Saved data entries

>>

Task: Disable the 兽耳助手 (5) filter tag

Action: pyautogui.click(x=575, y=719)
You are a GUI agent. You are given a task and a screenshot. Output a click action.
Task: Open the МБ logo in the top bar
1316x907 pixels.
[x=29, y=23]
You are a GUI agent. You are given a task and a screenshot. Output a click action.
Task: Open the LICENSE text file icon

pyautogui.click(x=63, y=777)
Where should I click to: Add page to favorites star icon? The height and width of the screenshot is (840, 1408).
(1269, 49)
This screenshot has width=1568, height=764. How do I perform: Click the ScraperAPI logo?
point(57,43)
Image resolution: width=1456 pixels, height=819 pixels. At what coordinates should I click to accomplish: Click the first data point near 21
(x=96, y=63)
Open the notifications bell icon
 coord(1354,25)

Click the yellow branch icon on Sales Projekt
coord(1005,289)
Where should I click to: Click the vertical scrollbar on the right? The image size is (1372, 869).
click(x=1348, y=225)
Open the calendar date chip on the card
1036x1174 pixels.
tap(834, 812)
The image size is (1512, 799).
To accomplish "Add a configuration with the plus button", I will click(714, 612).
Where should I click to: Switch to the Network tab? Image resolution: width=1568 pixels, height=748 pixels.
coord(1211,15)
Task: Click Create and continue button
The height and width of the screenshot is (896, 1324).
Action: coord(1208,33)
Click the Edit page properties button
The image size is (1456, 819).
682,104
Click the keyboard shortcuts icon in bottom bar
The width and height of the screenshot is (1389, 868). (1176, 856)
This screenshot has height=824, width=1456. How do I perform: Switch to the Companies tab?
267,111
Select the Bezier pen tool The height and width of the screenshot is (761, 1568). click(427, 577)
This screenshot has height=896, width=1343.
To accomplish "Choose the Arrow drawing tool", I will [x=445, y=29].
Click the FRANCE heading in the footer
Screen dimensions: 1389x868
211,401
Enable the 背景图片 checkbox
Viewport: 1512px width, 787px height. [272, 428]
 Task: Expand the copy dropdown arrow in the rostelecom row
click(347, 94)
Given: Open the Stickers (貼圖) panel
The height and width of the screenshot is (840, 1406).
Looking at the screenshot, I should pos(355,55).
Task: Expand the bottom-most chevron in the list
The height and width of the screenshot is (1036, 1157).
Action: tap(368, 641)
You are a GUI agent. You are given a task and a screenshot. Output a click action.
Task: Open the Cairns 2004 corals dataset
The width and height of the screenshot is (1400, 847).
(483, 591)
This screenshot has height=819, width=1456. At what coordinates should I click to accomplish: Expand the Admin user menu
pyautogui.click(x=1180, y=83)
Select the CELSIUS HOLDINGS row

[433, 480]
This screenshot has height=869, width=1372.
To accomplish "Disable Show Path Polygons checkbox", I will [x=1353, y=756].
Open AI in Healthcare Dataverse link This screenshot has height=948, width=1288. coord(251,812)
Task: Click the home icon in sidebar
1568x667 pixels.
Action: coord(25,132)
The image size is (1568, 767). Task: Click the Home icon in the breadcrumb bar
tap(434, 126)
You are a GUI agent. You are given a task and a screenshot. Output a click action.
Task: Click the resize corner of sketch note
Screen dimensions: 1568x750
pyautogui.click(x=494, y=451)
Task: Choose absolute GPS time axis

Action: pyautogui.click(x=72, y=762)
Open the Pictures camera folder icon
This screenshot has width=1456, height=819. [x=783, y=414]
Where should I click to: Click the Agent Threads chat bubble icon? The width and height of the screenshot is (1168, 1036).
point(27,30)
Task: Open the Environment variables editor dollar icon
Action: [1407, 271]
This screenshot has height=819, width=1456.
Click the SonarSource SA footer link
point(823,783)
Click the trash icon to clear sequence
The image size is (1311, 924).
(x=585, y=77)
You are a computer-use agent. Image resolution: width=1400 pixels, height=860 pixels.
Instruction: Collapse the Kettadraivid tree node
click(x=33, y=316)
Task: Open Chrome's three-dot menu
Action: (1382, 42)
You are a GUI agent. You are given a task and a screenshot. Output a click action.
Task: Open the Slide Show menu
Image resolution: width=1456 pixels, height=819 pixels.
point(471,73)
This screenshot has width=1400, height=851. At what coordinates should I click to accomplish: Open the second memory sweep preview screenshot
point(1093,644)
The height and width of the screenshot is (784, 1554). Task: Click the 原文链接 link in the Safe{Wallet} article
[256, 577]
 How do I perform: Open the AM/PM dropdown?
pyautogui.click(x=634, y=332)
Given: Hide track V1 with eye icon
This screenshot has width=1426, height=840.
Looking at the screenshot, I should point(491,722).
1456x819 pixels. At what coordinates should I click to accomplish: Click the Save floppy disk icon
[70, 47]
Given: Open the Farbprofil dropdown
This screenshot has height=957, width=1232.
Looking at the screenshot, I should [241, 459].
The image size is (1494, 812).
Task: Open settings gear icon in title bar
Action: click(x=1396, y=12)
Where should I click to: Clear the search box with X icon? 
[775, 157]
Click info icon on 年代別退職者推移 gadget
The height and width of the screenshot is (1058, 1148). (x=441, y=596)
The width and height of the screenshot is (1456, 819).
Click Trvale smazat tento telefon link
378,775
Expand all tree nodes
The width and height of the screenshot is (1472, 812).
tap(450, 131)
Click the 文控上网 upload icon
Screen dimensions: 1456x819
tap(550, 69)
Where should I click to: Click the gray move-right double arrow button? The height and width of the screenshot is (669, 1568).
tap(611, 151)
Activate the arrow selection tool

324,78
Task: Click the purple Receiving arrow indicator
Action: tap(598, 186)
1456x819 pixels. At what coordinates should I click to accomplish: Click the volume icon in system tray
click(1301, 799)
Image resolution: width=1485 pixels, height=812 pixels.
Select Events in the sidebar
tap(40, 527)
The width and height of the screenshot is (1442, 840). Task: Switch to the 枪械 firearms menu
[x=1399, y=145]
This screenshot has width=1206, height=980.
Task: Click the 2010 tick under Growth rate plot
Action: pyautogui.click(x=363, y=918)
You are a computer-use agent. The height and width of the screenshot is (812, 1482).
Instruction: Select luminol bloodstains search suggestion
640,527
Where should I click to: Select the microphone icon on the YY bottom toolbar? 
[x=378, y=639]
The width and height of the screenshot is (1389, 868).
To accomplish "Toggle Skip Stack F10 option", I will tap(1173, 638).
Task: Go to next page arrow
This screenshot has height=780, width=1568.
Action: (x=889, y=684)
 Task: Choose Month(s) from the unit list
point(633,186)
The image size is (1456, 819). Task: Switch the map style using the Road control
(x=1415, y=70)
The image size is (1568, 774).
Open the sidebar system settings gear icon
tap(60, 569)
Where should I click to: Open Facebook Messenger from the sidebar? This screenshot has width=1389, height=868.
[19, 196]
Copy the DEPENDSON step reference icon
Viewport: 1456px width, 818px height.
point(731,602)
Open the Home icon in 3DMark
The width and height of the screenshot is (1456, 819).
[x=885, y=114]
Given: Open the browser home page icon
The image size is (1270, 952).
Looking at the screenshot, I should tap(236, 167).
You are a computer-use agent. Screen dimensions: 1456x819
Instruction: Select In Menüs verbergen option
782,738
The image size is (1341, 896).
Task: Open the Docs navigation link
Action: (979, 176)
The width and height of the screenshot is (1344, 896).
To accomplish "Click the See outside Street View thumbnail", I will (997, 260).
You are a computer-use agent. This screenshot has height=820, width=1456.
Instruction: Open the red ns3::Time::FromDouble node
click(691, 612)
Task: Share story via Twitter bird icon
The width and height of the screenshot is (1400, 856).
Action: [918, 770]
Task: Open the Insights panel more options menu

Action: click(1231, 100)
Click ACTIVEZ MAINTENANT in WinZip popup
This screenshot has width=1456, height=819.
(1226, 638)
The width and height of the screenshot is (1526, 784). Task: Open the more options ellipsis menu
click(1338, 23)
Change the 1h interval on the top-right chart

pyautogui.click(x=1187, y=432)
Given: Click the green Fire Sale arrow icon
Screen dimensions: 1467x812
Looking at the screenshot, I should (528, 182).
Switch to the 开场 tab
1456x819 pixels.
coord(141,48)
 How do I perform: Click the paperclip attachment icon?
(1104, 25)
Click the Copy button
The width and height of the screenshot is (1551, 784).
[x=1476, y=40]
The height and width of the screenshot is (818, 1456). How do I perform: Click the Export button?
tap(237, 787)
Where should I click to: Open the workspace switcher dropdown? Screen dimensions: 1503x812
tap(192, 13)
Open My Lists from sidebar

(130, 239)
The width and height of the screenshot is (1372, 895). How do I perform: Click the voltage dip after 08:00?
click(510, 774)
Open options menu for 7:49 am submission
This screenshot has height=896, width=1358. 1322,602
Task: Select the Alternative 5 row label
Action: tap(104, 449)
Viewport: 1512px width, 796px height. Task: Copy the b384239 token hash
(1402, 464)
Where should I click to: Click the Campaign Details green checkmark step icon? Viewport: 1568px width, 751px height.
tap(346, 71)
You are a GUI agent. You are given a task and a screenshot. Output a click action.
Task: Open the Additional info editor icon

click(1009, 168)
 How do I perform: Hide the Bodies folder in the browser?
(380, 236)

<<

**Activity:** Only the lines above from the one with "Open AI in Healthcare" up to and including the one with "You are a computer-use agent. Image" should be repeated, exactly as written.

**Result of the task:**
Open AI in Healthcare Dataverse link This screenshot has height=948, width=1288. coord(251,812)
Task: Click the home icon in sidebar
1568x667 pixels.
Action: coord(25,132)
The image size is (1568, 767). Task: Click the Home icon in the breadcrumb bar
tap(434, 126)
You are a GUI agent. You are given a task and a screenshot. Output a click action.
Task: Click the resize corner of sketch note
Screen dimensions: 1568x750
pyautogui.click(x=494, y=451)
Task: Choose absolute GPS time axis

Action: pyautogui.click(x=72, y=762)
Open the Pictures camera folder icon
This screenshot has width=1456, height=819. [x=783, y=414]
Where should I click to: Click the Agent Threads chat bubble icon? The width and height of the screenshot is (1168, 1036).
point(27,30)
Task: Open the Environment variables editor dollar icon
Action: [1407, 271]
This screenshot has height=819, width=1456.
Click the SonarSource SA footer link
point(823,783)
Click the trash icon to clear sequence
The image size is (1311, 924).
(x=585, y=77)
You are a computer-use agent. Image resolution: width=1400 pixels, height=860 pixels.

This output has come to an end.